One-half of the cost of colonizing the 30,000 emigrants (if that were possible) would, within a very short space of time, prepare as many men from this people who are exactly suited to the kind of work required. And I may add that if Christian philanthropists loiter much longer in manipulating this chiliahedronic idea into shape, the Mandingoes, who, [Page 375] as Mohammedans, are indefatigable missionaries, will probably very soon disseminate the dogmas of their religion among this desirable people, and thus place their evangelization at least another half century farther in the future. This is evident when it is considered that the Mandingo teaches his religion at the same time he pushes forward his commerce; with him the two go hand in hand. The Mandingoes and Veis are in intimate communication, and this intimacy grows daily pari passu with their commerce.
Momorah, a Mandingo chief, from the interior, with a caravan of trade, usually to Sierra Leone, is often visiting this legation. He is a man noble in his deportment, six feet in height, as all his tribe are, athletic and well proportioned, with straight features, having none of the characteristics usually ascribed to the African; intellectual, speaking English, French, German, and Portuguese, from contact with the people of those colonies, where he has been accustomed to trade. He also reads Arabic from the religious training peculiar to his people, and Vei, acquired during his intimacy with that tribe. What I have ascribed to Prince Mamorah is true of many of his tribe. It is impossible to look upon this perfect type of manly physique and intellectual strength without being impressed by the superiority of the material of which his tribe is composed. They are the men of conquest in Africa, the commercial races dwelling far in the interior, making pilgrimages to Mecca across the continent, and whose treaty of friendship and whose passport over the domains of hostile tribes who dwell between their home and the sea-board are the Koran and the sword.
Speaking to this man of commerce, of the Koran, and of the sword, upon the subject upon which I am writing, his evident disposition to commiserate rather than admire the American negro as he sees him here, convinces me that it will be long before the abnormal can mold the normal man. His language forces upon me the recollection that human slavery is as old as human conquest; that it was the custom of the victor to enthrall the vanquished, and that many are slow to value the fact that human slavery was not the crucible to refine and enable human nature and oefit it for grand undertakings.

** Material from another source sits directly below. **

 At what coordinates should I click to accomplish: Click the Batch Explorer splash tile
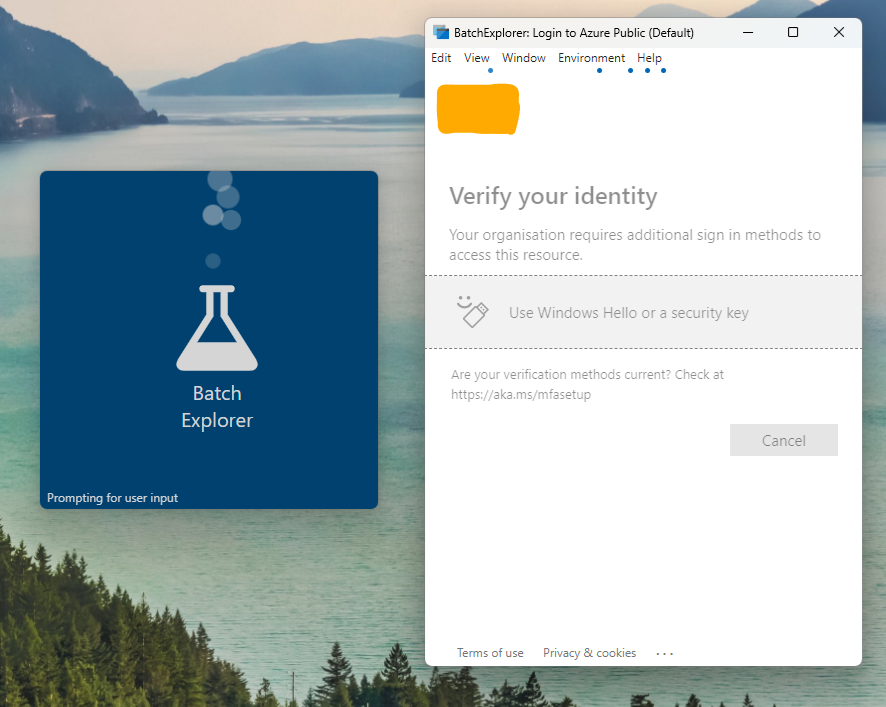click(x=208, y=339)
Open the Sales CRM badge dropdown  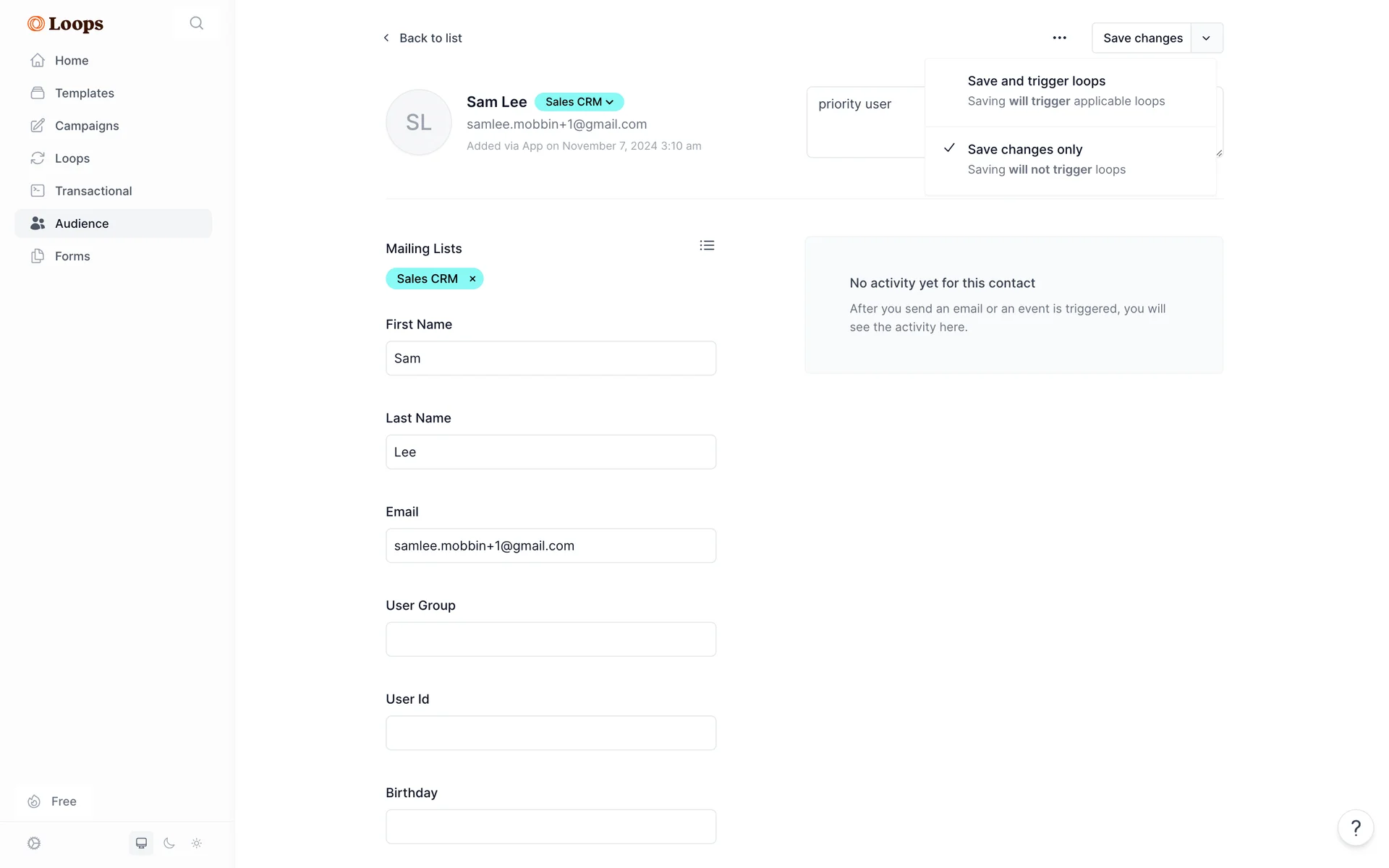click(x=579, y=102)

While my object is not to encourage the persuasion of citizens of the United States to exchange their homes and country for Liberia, neither is it desired to dissuade any from coming to Liberia who may wish to do so. It is merely desired to present the facts and difficulties attendant upon such a course, with a view that none, if possible, may emigrate without full knowledge of the probable result. And I may add, that a fact generally recognized by many thoughtful and prominent Liberians, and one in which I thoroughly acquiesce, is that men of any consequence to the wants of Liberia are able to pay their own expense of travel, and if desirous to come, would be willing and would prefer to do so.
Whether Liberia succeeds or fails, she cannot be accepted as a fair test of the negro’s capacity or incapacity for self-government.
This dispatch has exceeded the length intended. There are many things of interest which might be mentioned on a subject so important, but I must not occupy the time of the Department unnecessarily; hence, I have avoided any allusion to the condition of the Government of Liberia—as to the security or insecurity of life and property; whether or not crime can be committed with impunity; whether the financial system employed is potent or impotent, &c.
Upon such topics the government is doubtless already informed through my previous correspondence.